-
Group Heads Accentuate The Positive At NAB
September 26, 2007 at 8:08 AM (PT)
What do you think? Add your comment below. -
A panel of group heads at the NAB RADIO SHOW in CHARLOTTE TODAY features CUMULUS' LEW DICKEY, EMMIS' JEFF SMULYAN, SAGA's ED CHRISTIAN, GREATER MEDIA's PETER SMYTH, and CHERRY CREEK's JOE SCHWARTZ talking about the industry's outlook.
SMYTH called his company "very bullish on radio," but warned that the industry is too focused on the negative, telling the audience, "We have to reestablish what our priorities are," and calling the idea that "we're doomed" "a very myopic philosophy ... if we stay focused on what core business we're in, I believe radio's best days are still ahead of us." SCHWARTZ agreed, calling for radio leaders to "fall in love with radio again."
...if we stay focused on what core business we're in, I believe radio's best days are still ahead of us.
DICKEY said that "people ARE energized about radio" and called for the industry to hold the line on rates, likening price slashing to movie theaters selling tickets to half-price after the movie has begun, destroying the business model on which the industry is based. CHRISTIAN complained that he's been hearing the same talk for years and "we don't have the backbone in the industry. It's rhetoric ... we keep talking about it," but competitors keep cutting rates. SMULYAN suggested that the trick is to get existing advertisers to bring more advertisers in, because "radio is not hip."

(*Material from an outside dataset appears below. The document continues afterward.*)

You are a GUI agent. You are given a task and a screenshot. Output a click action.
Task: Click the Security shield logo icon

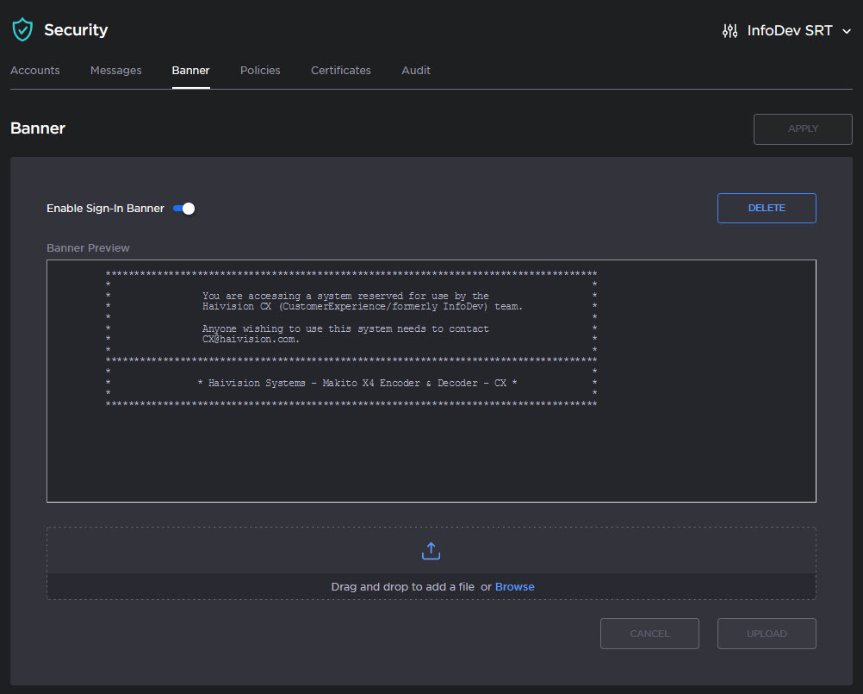pos(22,30)
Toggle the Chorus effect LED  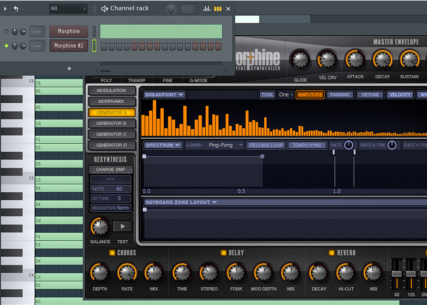112,253
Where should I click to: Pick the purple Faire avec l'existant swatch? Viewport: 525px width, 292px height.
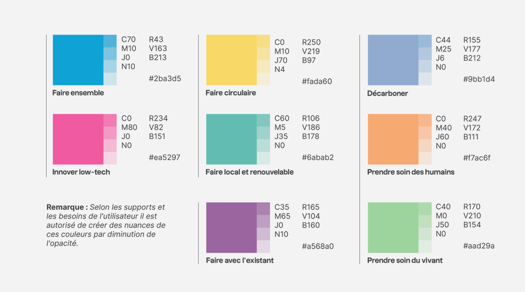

SCHWARTZ said that as the head of a company in smaller markets, "I feel like we're in two different businesses ... it is a much different world." SCHWARTZ touted how his company "concentrate(s) on radio the way it used to be -- local, local, local." He said that CHERRY CREEK is "concentrating on growing revenue every single day. That's our mantra, that's what we do ... we concentrate on getting long-term business ... This business still works," he added. "We can move product."
CHRISTIAN drew laughs and applause by relating a story about how his nephew bought ads through GOOGLE to reach LOS ANGELES, but ended up with a package of 500 spots for $200 dollars in PALM SPRINGS overnight. He decried the devaluation of spots through GOOGLE, saying, "My vision in life is not being the president of a dollar store."
DICKEY asserted that his company did not go private "due to any diversion to WALL STREET," calling the quarterly "discipline" of reporting to WALL STREET "quite healthy for radio." He said that the move to go private was the result of restructuring after making the deal to acquire the SUSQUEHANNA stations. DICKEY also called the nascent nature of the Internet an "excellent opportunity" for radio "to compete aggressively ... we're in a better position to take that business."
SMYTH and SCHWARTZ noted that the propsed satellite merger raises interesting questions about terrestrial ownership limits. SMYTH asked "why should (MEL KARMAZIN) have 299 signals when we can have a maximum of seven?" He said that he is not interested in owning all of the stations in a market, but said that the SIRIUS-XM merger could drive up the cost of talent and sports contracts.